Our economies are running Bernie Madoff-style pyramid schemes with the planet. As a result, humanity’s demands on nature now exceed what Earth can replenish, eroding our natural capital and compromising future resource regeneration. Like any such scheme, this one, if unattended, is bound to lead to a crash. Such a crash would unravel much of our progress.
Global Footprint Network started in 2003 to reverse these trends and escape the ecological pyramid scheme. Since today’s decisions shape our future, the Network focuses on shifting decision-making toward creating a world where all can thrive within the means of our planet (“one-planet prosperity”). The challenge is to show decision-makers that decisions made in sync with our planet’s physical reality produce better outcomes for them, and for the world.
Global Footprint Network’s offering is built on a comprehensive resource-accounting approach that allows countries, cities, and companies to assess how much demand they put on nature against how much Earth’s ecosystems can regenerate. Results show how resource deficits are undermining success and how resource security is becoming the enabling factor for prosperity. The Network also develops empowering psychological approaches and effective narratives designed to shape the common understanding that sustainability is necessary for one’s own success. Inspiring and actionable case studies produce a sense of ownership (“skin in the game”) and generate measurable outcomes.
Human demand for ecological resources and services is in a state of "ecological overshoot", with demand exceeding supply by more than 60 percent.
GFN coordinates research and standards, and gives decision-makers data to face tightening resource constraints.
Founders Susan Burns and Mathis Wackernagel seek to maintain human well-being through recognition of ecological limits.
More than 57 nations have worked with the Global Footprint Network.
Governments and companies make decisions consistent with the vision that all can thrive within the means of our one planet.
In five years, our campaigns, including Earth Overshoot Day and #MoveTheDate, reach 10 billion media impressions, 10 million actively participate, and one million use Ecological Footprint data as input to their decision-making.
We strive to shift decision makers’ mindsets toward a deeply personal commitment where they recognize that one-planet compatible action is essential for their own success. We achieve this by producing robust data, tools, and analyses. We promote it by running large-scale engagement campaigns that help shape public discourse.
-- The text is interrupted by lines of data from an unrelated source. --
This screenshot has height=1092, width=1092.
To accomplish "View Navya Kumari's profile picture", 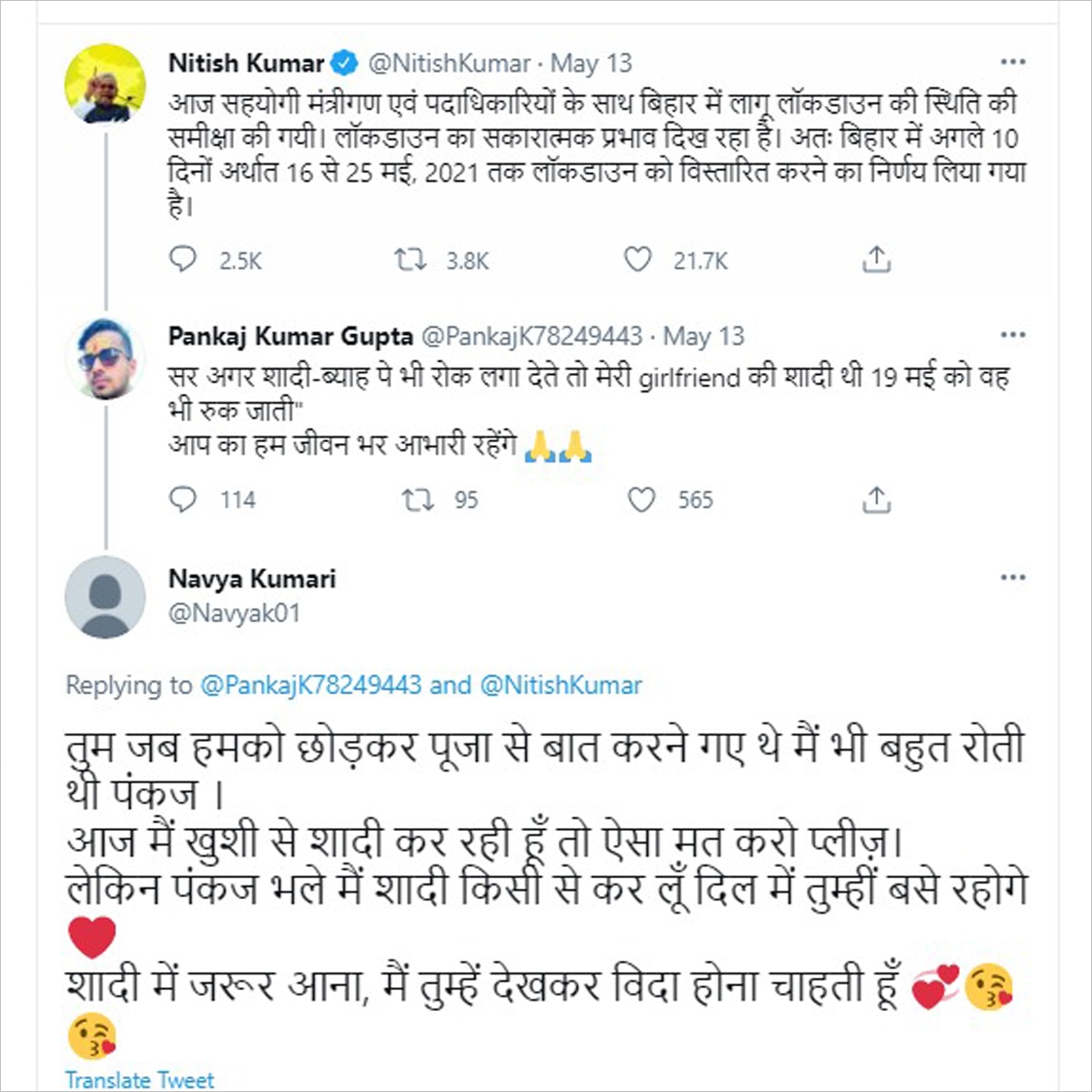I will (x=104, y=595).
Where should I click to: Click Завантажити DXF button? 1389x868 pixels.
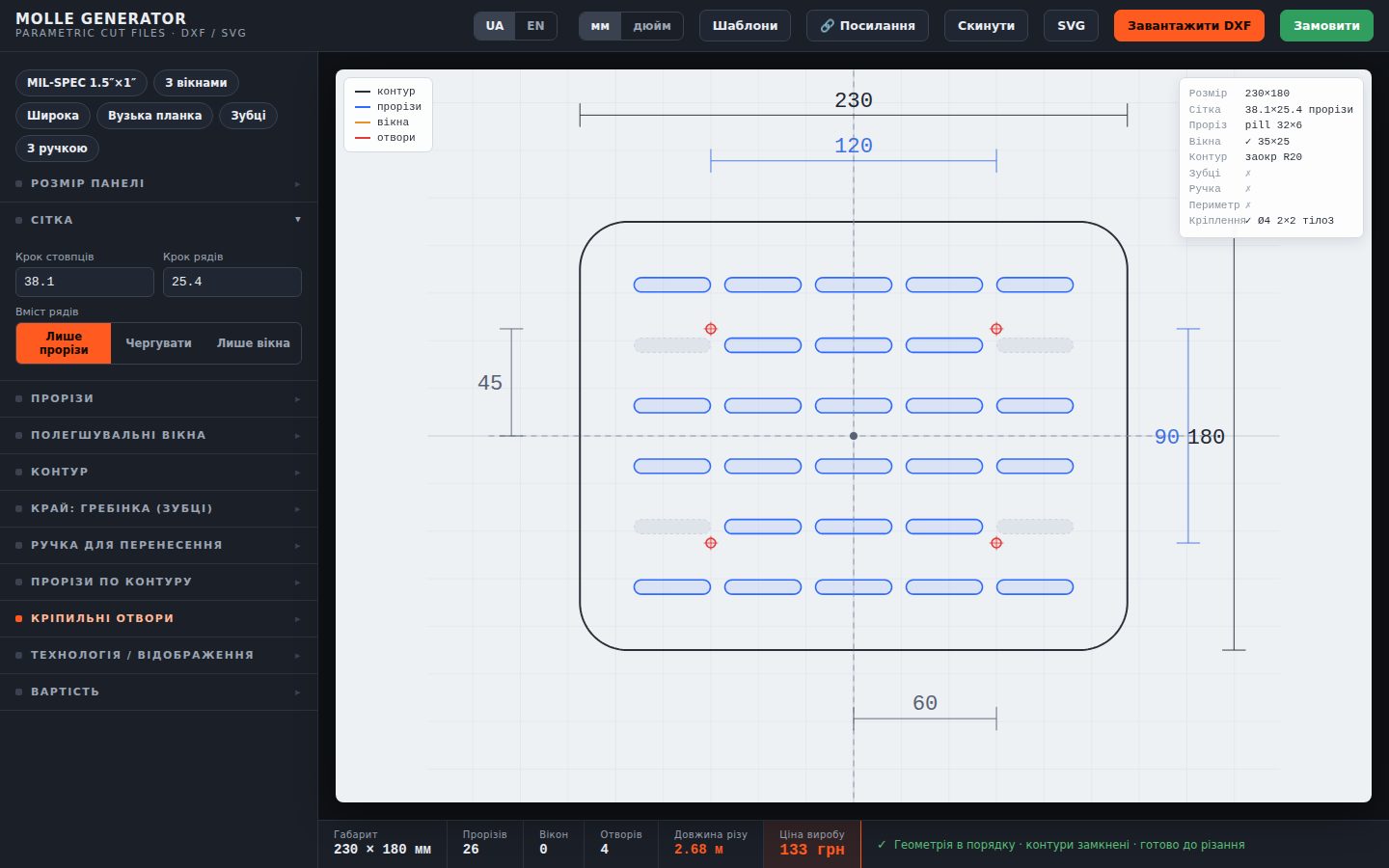coord(1189,26)
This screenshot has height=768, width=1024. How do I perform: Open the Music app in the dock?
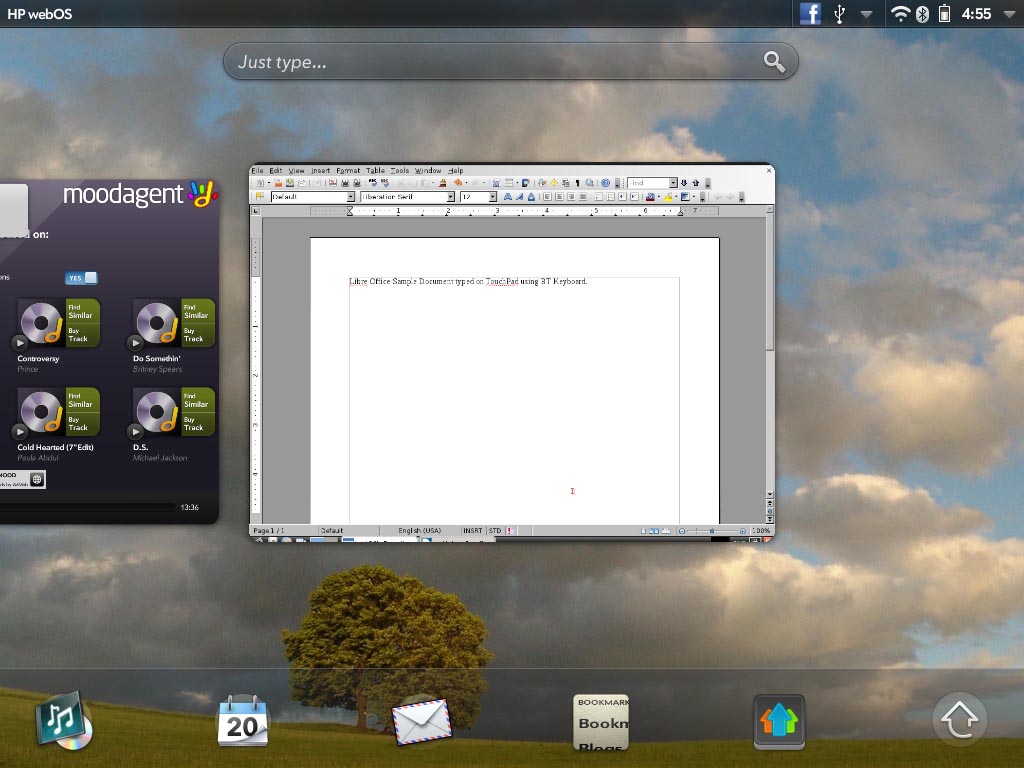click(x=64, y=722)
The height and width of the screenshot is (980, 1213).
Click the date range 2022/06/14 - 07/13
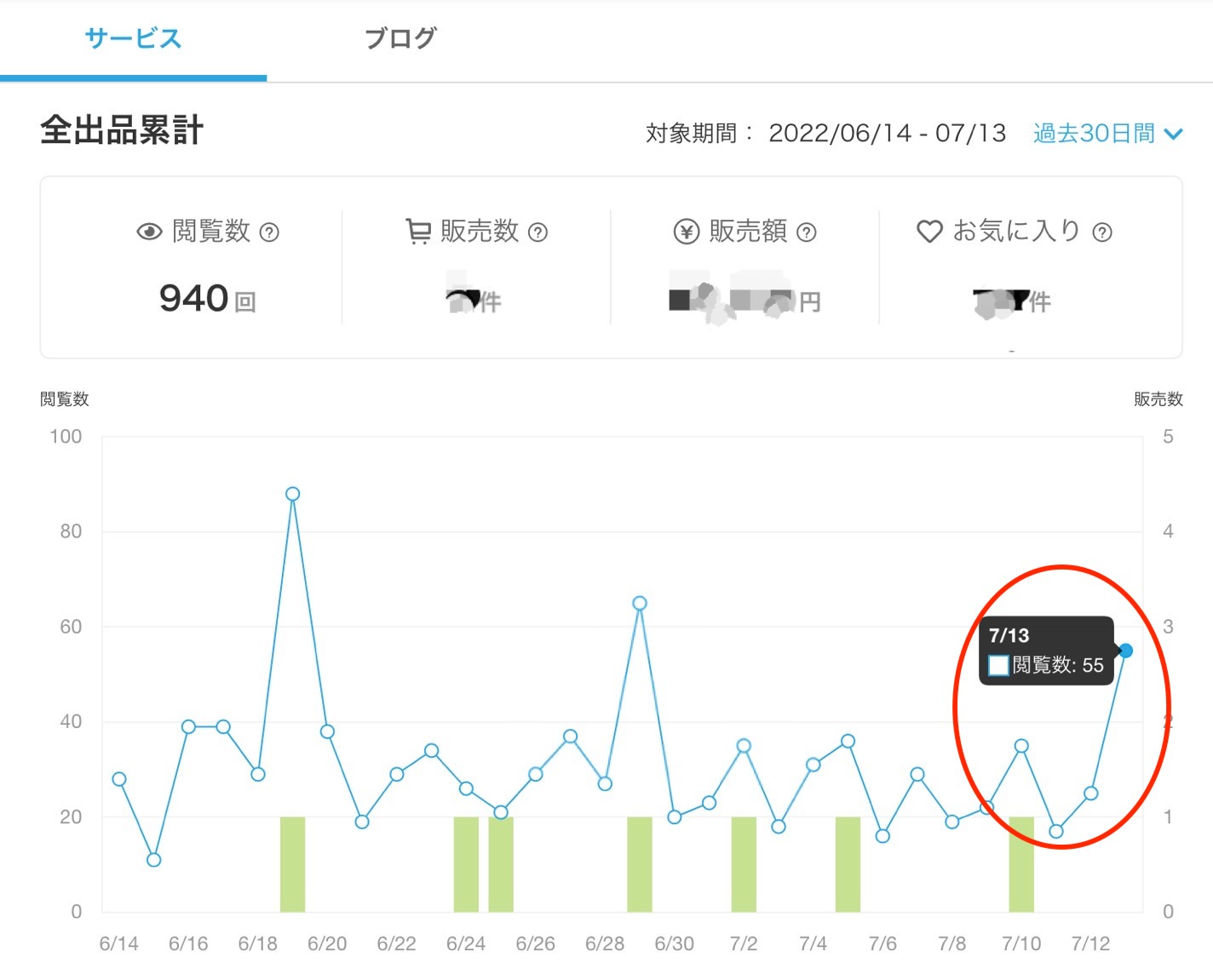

Mathis Wackernagel’s father introduced him to The Limits to Growth when he was 10, and he grew up with a vivid awareness of the potential for global ecological disruption. Mathis became an engineer to advance the theme of “small is beautiful” and renewable energy. He developed the Ecological Footprint while completing his Ph.D. at the University of British Columbia. He co-founded Global Footprint Network as the vehicle to apply his landmark work to influence individuals, businesses and governments to conserve, protect and live in balance with our earth's bounty. Susan Burns, also an engineer, is a lifelong nature enthusiast and founder of Natural Strategies, a sustainability consulting firm. Susan created a business case for sustainability and promoted innovative concepts in pollution prevention and industrial ecology. The couple launched Global Footprint Network in 2003 to advance the Ecological Footprint, coordinate research, develop methodology standards and provide decision makers with resource accounts to help humans operate within the Earth’s ecological limits. Susan transitioned out of executive leadership to focus on leading Global Footprint Network Finance for Change program in 2016, but remains on the Board.